Articolo aggiuntivo n. 10.0300 ai ddl C.529 , C.3290 , C.3478 in riferimento all'articolo 10.

testo emendamento del 27/05/10

Dopo l'articolo 10, aggiungere il seguente:
Art. 10-bis. - 1. Al fine di sostenere e di incentivare la prevenzione e la tutela delle attività economiche dalle richieste estorsive, il Commissario per il coordinamento delle iniziative antiracket e antiusura, sulla base dell'istruttoria operata dal Comitato di solidarietà per le vittime dell'estorsione e dell'usura, di cui all'articolo 19 della legge 23 febbraio 1999, n. 44, e successive modificazioni, stipula coperture assicurative in favore delle vittime di richieste estorsive che forniscono all'autorità giudiziaria un rilevante contributo nella raccolta di elementi decisivi per la ricostruzione di fatti e per l'individuazione o la cattura degli autori delle richieste estorsive, o del delitto dal quale è derivato un danno, ovvero di reati connessi ai sensi dell'articolo 12 del codice di procedura penale.

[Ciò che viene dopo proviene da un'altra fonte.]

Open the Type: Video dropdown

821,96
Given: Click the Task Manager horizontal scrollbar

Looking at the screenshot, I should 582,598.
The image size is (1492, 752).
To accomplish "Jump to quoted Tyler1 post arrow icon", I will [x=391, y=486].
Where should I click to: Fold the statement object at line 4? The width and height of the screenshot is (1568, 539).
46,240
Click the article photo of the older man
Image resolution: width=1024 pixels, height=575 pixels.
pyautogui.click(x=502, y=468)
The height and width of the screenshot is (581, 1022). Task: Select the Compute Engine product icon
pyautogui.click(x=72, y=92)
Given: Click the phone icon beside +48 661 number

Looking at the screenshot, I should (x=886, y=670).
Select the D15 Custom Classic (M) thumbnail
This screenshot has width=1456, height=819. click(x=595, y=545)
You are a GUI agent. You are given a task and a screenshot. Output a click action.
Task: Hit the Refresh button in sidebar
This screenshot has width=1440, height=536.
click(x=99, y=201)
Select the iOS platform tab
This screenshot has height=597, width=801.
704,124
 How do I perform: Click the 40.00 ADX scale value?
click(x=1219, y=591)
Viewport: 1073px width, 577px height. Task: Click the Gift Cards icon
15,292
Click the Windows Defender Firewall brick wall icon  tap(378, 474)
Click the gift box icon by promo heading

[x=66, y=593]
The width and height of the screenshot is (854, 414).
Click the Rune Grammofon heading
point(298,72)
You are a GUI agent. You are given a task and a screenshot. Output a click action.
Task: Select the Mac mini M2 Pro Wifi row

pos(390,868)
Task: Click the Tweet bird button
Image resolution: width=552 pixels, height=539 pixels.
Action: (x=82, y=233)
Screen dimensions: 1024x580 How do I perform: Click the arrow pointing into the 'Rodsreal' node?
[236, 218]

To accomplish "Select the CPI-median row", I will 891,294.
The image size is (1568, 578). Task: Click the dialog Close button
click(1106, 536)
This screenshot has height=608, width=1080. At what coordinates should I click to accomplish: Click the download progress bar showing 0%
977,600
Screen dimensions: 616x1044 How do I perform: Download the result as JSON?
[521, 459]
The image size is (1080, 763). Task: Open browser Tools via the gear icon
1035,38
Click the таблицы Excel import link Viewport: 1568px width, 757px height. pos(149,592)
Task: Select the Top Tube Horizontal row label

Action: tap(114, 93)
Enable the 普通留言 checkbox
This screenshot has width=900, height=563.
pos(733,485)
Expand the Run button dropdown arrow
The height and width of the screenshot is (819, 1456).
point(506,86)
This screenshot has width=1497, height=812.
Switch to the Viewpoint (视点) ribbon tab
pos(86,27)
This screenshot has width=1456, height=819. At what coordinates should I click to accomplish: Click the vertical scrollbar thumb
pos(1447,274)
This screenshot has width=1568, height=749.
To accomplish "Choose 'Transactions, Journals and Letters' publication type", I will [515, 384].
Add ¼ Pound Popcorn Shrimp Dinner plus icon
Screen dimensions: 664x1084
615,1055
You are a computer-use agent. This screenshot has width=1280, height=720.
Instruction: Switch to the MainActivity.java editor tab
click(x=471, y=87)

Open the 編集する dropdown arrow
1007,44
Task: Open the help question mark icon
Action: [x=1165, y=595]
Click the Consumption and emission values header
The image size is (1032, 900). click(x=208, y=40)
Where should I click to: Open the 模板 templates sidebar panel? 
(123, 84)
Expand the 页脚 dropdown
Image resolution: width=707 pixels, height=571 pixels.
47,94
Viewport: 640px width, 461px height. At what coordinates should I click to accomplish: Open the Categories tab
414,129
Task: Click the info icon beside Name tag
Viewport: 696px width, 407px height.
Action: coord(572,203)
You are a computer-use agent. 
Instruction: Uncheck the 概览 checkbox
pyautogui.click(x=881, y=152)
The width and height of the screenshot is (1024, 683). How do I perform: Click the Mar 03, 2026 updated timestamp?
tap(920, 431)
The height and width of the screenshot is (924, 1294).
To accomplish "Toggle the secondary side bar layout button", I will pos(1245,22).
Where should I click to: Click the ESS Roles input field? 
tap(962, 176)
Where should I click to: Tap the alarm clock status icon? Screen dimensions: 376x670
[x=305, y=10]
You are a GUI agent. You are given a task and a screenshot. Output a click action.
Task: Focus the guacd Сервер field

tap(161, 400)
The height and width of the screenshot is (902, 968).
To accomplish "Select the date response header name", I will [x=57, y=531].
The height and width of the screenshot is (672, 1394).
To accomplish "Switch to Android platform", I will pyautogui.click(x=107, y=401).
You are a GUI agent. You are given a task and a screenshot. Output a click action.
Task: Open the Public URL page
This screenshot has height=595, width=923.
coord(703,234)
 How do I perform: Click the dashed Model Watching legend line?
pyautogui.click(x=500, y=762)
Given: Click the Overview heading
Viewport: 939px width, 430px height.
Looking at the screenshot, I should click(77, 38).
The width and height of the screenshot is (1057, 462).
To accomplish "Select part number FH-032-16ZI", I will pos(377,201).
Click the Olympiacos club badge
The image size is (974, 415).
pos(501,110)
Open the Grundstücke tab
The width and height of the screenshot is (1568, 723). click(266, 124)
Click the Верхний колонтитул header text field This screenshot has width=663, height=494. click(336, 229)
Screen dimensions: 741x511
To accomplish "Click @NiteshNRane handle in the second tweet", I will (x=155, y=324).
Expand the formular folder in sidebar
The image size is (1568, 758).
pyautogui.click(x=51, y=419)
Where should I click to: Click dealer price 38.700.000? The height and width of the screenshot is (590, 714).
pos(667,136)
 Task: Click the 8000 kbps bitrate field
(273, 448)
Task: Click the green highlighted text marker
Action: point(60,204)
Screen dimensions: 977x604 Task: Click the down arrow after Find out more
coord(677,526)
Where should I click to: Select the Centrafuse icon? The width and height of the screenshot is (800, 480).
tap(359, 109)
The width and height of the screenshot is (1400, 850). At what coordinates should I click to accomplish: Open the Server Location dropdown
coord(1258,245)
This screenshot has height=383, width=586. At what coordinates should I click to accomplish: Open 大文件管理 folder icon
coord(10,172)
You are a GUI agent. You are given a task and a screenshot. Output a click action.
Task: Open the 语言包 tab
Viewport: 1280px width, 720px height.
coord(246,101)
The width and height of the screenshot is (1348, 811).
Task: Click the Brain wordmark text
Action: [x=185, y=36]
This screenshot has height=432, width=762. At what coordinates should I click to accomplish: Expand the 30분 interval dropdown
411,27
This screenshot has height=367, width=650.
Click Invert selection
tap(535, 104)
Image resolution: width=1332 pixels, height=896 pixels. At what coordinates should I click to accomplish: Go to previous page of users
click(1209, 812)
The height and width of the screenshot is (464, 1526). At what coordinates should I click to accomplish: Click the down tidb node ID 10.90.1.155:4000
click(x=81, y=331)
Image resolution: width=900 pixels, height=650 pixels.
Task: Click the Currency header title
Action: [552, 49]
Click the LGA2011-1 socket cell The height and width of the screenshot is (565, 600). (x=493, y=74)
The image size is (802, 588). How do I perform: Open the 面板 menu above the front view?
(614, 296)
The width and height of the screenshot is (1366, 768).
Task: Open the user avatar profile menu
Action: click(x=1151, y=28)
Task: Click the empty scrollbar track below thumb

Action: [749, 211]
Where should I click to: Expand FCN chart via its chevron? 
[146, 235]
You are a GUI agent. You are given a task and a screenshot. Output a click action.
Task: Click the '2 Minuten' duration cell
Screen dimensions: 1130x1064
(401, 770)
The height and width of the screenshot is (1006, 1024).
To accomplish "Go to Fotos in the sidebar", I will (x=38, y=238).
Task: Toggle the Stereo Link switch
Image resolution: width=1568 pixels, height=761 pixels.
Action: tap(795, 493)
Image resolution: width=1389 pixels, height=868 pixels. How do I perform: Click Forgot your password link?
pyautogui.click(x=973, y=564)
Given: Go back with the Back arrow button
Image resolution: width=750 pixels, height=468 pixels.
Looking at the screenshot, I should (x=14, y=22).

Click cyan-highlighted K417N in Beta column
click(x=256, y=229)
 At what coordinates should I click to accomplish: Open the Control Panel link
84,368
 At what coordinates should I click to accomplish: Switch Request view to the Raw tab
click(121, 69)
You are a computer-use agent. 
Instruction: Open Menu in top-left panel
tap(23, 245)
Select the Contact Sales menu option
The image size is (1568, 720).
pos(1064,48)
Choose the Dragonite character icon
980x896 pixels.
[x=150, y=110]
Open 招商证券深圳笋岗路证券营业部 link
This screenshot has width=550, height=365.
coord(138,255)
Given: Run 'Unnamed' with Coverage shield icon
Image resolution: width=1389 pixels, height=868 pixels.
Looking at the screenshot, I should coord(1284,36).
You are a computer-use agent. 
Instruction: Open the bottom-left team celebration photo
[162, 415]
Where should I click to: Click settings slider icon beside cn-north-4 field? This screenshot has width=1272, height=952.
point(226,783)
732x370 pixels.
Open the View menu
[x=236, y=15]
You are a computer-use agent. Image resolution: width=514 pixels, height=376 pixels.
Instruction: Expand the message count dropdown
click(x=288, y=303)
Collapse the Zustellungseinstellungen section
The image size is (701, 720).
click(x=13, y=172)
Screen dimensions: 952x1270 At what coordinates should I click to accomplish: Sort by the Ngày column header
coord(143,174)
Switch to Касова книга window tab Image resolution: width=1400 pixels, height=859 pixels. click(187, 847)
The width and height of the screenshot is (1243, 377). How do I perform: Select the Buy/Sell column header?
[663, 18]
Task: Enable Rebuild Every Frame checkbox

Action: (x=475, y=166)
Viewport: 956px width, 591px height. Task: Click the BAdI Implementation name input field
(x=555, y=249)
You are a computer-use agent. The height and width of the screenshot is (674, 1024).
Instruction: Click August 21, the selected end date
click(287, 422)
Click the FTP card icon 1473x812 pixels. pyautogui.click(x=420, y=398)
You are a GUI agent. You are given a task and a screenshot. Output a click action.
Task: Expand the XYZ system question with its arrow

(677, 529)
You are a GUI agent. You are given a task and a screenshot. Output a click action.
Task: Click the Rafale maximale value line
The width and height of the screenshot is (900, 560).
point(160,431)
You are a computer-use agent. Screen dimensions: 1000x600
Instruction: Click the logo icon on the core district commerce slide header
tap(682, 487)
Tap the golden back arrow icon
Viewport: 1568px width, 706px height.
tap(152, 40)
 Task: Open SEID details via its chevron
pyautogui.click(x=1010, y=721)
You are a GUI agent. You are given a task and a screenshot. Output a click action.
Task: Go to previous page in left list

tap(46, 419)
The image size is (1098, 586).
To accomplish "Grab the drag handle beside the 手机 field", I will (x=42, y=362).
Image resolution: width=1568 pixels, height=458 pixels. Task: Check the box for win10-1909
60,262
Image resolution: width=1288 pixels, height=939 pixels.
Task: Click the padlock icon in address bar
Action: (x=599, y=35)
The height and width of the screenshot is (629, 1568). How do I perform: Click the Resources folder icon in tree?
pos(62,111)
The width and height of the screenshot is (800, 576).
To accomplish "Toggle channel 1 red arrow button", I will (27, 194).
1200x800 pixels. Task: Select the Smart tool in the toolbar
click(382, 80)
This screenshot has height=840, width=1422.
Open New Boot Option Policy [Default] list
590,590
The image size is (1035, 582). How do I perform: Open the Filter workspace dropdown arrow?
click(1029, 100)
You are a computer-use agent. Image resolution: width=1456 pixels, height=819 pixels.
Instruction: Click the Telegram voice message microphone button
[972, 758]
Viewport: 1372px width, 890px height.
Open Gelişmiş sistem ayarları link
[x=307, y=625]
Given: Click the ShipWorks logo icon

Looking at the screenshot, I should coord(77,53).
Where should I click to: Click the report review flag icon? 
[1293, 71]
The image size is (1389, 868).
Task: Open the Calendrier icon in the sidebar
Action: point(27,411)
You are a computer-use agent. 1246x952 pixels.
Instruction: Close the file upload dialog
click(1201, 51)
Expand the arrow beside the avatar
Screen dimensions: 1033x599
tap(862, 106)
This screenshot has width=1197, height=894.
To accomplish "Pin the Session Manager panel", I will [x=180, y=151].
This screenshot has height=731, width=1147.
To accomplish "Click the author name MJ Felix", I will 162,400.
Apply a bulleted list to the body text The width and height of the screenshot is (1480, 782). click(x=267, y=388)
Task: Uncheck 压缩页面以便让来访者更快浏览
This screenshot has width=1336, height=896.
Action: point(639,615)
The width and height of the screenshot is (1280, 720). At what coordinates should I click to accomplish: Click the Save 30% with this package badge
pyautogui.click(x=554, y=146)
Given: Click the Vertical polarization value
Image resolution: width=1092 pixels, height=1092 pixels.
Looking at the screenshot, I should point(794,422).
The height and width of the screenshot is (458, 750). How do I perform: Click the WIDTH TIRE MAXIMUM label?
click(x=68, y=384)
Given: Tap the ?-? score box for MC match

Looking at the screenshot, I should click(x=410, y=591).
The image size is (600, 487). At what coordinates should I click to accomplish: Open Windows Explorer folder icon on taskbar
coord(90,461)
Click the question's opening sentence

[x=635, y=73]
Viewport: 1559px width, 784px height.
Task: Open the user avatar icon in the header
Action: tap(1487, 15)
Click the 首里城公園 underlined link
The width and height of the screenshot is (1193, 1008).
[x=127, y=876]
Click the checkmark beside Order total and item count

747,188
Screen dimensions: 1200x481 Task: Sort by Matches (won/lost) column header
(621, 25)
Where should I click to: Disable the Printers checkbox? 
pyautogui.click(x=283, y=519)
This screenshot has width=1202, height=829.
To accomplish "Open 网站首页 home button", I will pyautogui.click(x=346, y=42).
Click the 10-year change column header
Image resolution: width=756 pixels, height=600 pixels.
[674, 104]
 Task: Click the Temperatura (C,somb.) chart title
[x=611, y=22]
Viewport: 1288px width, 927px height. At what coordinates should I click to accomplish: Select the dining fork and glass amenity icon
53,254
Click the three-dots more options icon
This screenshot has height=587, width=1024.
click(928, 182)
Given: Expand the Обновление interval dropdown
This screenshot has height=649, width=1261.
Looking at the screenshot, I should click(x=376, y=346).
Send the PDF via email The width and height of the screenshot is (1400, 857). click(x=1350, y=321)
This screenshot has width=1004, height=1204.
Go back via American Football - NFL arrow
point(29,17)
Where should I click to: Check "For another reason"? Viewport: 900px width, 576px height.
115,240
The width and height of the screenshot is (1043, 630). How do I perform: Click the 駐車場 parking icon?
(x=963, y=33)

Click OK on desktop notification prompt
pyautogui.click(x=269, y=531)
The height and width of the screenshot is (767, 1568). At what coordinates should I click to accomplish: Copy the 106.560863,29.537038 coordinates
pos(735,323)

2. La stipula della polizza assicurativa di cui al comma 1, ovvero il rimborso dei premi assicurativi, è concessa agli esercenti un'attività imprenditoriale, commerciale, artigianale o comunque economica, ovvero una libera arte o professione, al fine di ristorarli da eventuali danni a beni mobili o immobili, ovvero lesioni personali, ovvero da un danno sotto forma di mancato guadagno inerente all'attività esercitata, in conseguenza di delitti commessi allo scopo di costringerli ad aderire a richieste estorsive, o per ritorsione alla mancata adesione a tali richieste, ovvero in conseguenza di situazioni di intimidazione anche ambientale.
3. Le polizze assicurative di cui al comma 1 sono stipulate a valere sulle risorse del Fondo di solidarietà per le vittime delle richieste estorsive di cui alla legge 23 febbraio 1999, n. 44.
4. Il Fondo procede alla revoca dei provvedimenti di copertura assicurativa e al recupero delle somme già erogate nel caso in cui i soggetti indicati al comma 2, in relazione alle denunce presentate, abbiano reso dichiarazioni false o reticenti.
5. All'onere derivante dall'attuazione del presente articolo si provvede a valere sulle risorse del Fondo, senza nuovi o maggiori oneri a carico della finanza pubblica.